** Opening DATA PROVIDED block **

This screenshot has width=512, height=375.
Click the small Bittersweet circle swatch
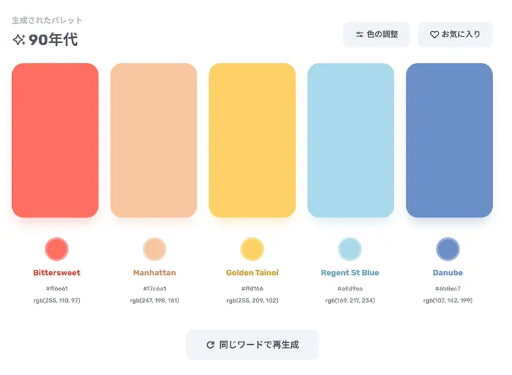[x=57, y=249]
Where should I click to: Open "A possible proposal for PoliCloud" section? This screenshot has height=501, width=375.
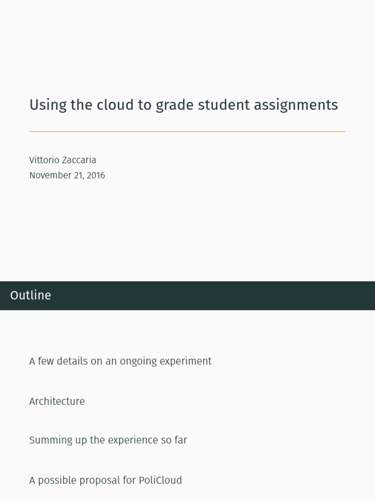105,480
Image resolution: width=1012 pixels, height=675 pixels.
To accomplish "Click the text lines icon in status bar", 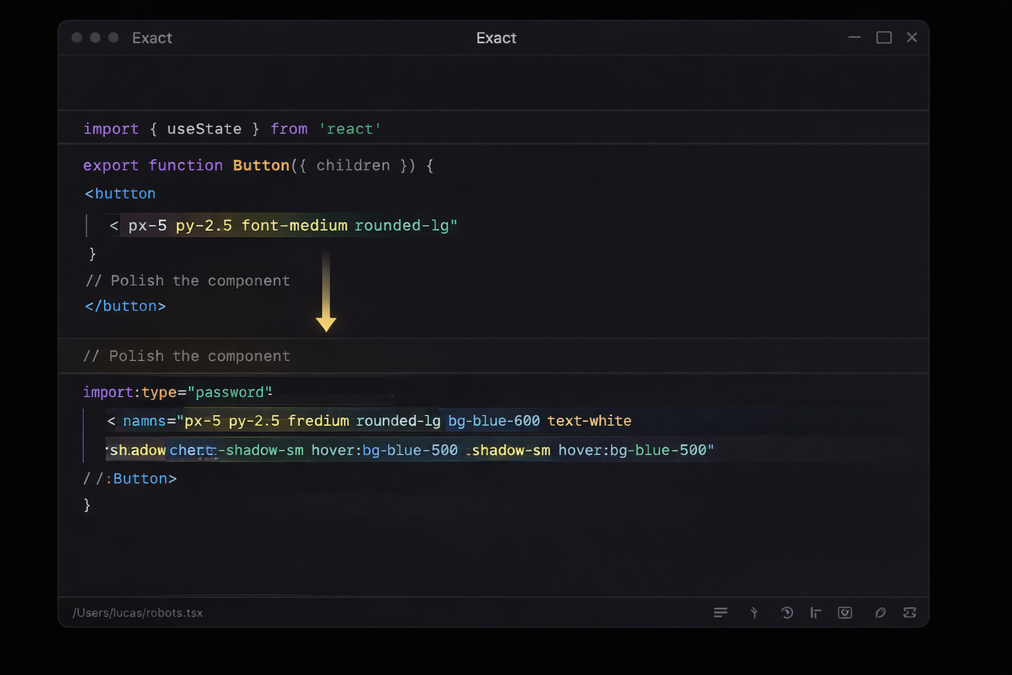I will pyautogui.click(x=720, y=613).
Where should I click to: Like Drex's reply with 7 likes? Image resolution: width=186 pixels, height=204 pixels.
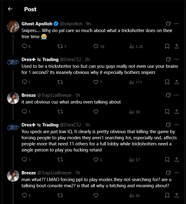pyautogui.click(x=96, y=82)
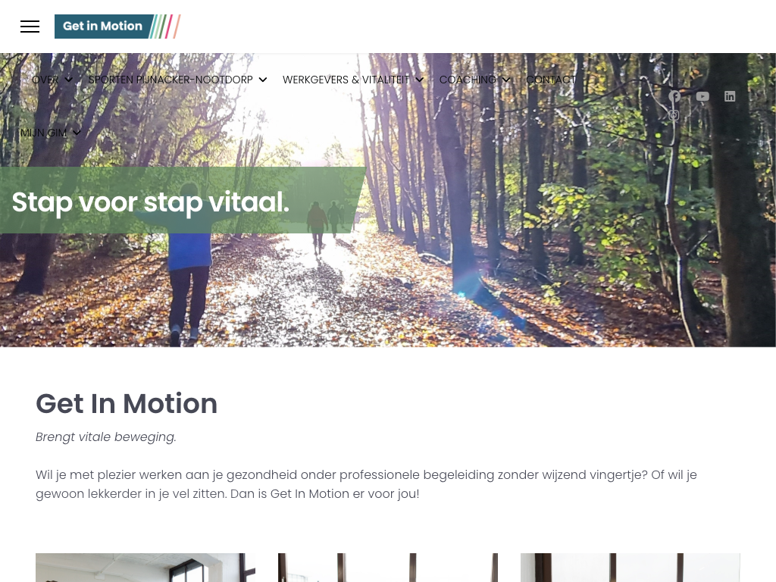Expand the OVER dropdown chevron
Image resolution: width=776 pixels, height=582 pixels.
pos(69,80)
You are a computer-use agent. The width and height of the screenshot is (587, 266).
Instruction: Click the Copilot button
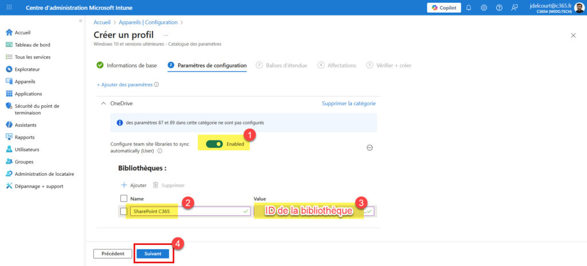tap(444, 7)
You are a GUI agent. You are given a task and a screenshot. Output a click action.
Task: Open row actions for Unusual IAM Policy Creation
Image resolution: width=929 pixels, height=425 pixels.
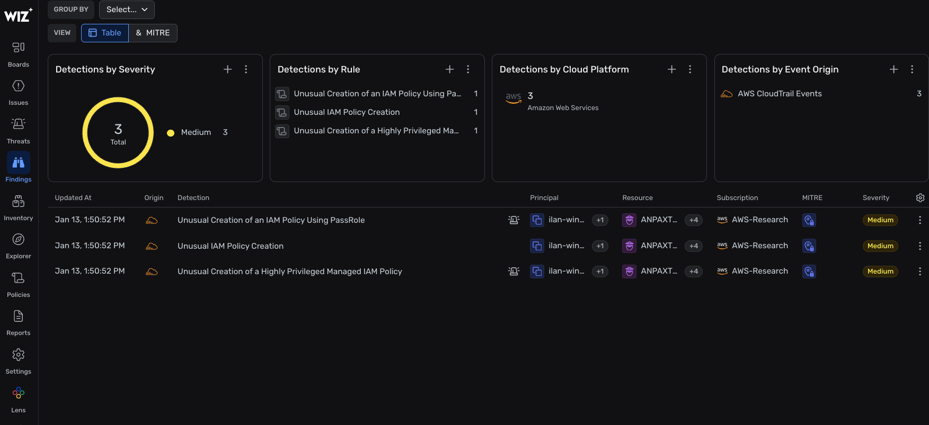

** Closing DATA PROVIDED block **

[DIRECTIONS] Pictures are to be omitted. Print exactly the lines from the line containing "Instruction: Click the Copilot button" through the final line of the material above, both included.

[SOLUTION BELOW]
Instruction: Click the Copilot button
tap(444, 7)
You are a GUI agent. You are given a task and a screenshot. Output a click action.
Task: Open row actions for Unusual IAM Policy Creation
Image resolution: width=929 pixels, height=425 pixels.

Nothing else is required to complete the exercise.